El cementerio: simplicidad, memoria e intimidad

Caminar por Cofete hasta encontrar el cementerio es una experiencia especial. No hay grandes lápidas, esculturas ni muros imponentes. Solo arena, piedras, cruces de madera, quizás una tumba marcada con una piedra negra, donde figura el nombre del fallecido, y un pequeño muro bajo, casi cubierto por la arena que el viento mueve de manera incansable.

Muchos que han pasado por allí han contado que algunas tumbas ya han sido borradas, tragadas por la arena o las mareas. Otras apenas son perceptibles. El cementerio, con el paso del tiempo, parece fundirse con la playa.

Ese abandono no le resta solemnidad, al contrario: le da un aire de perpetua melancolía, de historia compartida, de un pasado duro y sencillo que hoy pide silencio y respeto.

Cómo es Cofete hoy en día

Visitar la Playa de Cofete hoy significa contemplar un paisaje natural de enorme valor: una costa salvaje, aguas abiertas, acantilados, montañas y un entorno prácticamente virgen.

Pero también implica acercarse con respeto a su historia. El cementerio no es un reclamo turístico; es un lugar de memoria colectiva, de historia local, de silencios y de respeto. De hecho, los responsables de turismo en Fuerteventura han apostado durante los últimos años por recuperar esa memoria.

Además, el entorno natural de Cofete forma parte de un espacio protegido, con una fauna y flora únicas, por lo que, se trata de un lugar que el turista debe visitar con sensibilidad y conciencia. Aquellos que visitan Cofete, suelen hacerlo en espíritu de contemplación, respeto y lentitud. Muchos llegan, pasean por la playa y visitan el cementerio para después subir al mirador cercano, reflexionar y disfrutar del lugar sin prisas.

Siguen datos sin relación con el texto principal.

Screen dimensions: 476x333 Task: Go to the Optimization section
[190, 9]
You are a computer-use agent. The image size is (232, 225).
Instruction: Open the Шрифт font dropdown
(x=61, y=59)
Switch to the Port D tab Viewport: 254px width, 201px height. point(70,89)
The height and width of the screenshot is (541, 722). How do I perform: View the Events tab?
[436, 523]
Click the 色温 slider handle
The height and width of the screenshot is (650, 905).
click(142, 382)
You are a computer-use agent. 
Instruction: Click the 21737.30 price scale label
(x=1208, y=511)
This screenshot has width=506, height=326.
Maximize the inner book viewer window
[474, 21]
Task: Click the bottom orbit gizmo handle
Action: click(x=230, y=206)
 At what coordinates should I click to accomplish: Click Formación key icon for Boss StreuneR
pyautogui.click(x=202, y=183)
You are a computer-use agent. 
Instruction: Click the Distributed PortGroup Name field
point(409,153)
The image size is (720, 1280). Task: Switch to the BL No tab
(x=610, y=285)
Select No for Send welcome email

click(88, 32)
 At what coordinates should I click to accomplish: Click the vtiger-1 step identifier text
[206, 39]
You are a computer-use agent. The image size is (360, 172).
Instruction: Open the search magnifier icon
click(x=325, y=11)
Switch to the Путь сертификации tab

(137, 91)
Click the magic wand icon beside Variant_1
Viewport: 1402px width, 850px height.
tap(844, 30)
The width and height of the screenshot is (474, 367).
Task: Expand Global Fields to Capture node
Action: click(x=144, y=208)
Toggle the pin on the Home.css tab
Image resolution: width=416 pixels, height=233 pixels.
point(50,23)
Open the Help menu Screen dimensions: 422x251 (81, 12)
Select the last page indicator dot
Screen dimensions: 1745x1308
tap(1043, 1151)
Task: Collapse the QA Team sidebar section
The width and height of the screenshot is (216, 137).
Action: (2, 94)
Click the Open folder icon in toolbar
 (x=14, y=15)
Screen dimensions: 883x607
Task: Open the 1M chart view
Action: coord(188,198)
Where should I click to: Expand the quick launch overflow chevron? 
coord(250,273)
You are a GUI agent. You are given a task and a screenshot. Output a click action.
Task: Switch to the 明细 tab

Consejos prácticos para visitar Cofete y su cementerio

Llegar a Cofete es parte de la experiencia. Su acceso, a través de una pista de tierra, no está asfaltado y puede resultar exigente si no se está acostumbrado a este tipo de vías. Se recomienda utilizar un vehículo 4x4 o uno con una buena suspensión. Otra opción es tomar la guagua pública que conecta con el mirador y, desde allí, descender a pie. Conviene planificar el traslado con tiempo, debido a que el viaje es lento, no solo por la carretera, sino porque el paisaje invita a detenerse, contemplar y fotografiar cada curva sobre la costa.

Una vez en la playa, es imprescindible respetar el entorno natural y cultural. Cofete forma parte de un espacio protegido, en el que no hay servicios, papeleras ni infraestructuras turísticas. El cementerio no es un monumento ni un museo, es eso, un lugar de memoria perteneciente a la historia local. Por esto, se recomienda caminar con cuidado y con respeto.

El clima puede sorprender incluso a quienes conocen bien Canarias. Aunque Fuerteventura es famosa por su sol y su buen tiempo, en Cofete el viento suele soplar con fuerza y el océano presenta un oleaje impredecible. Esto implica extremar la precaución, evitar bañarse cuando el mar esté bravo y llevar siempre calzado adecuado, agua suficiente, protección solar y, si es invierno, alguna prenda cortaviento. La playa es enorme y no tiene sombras naturales, por lo que conviene evitar las horas centrales del día en verano.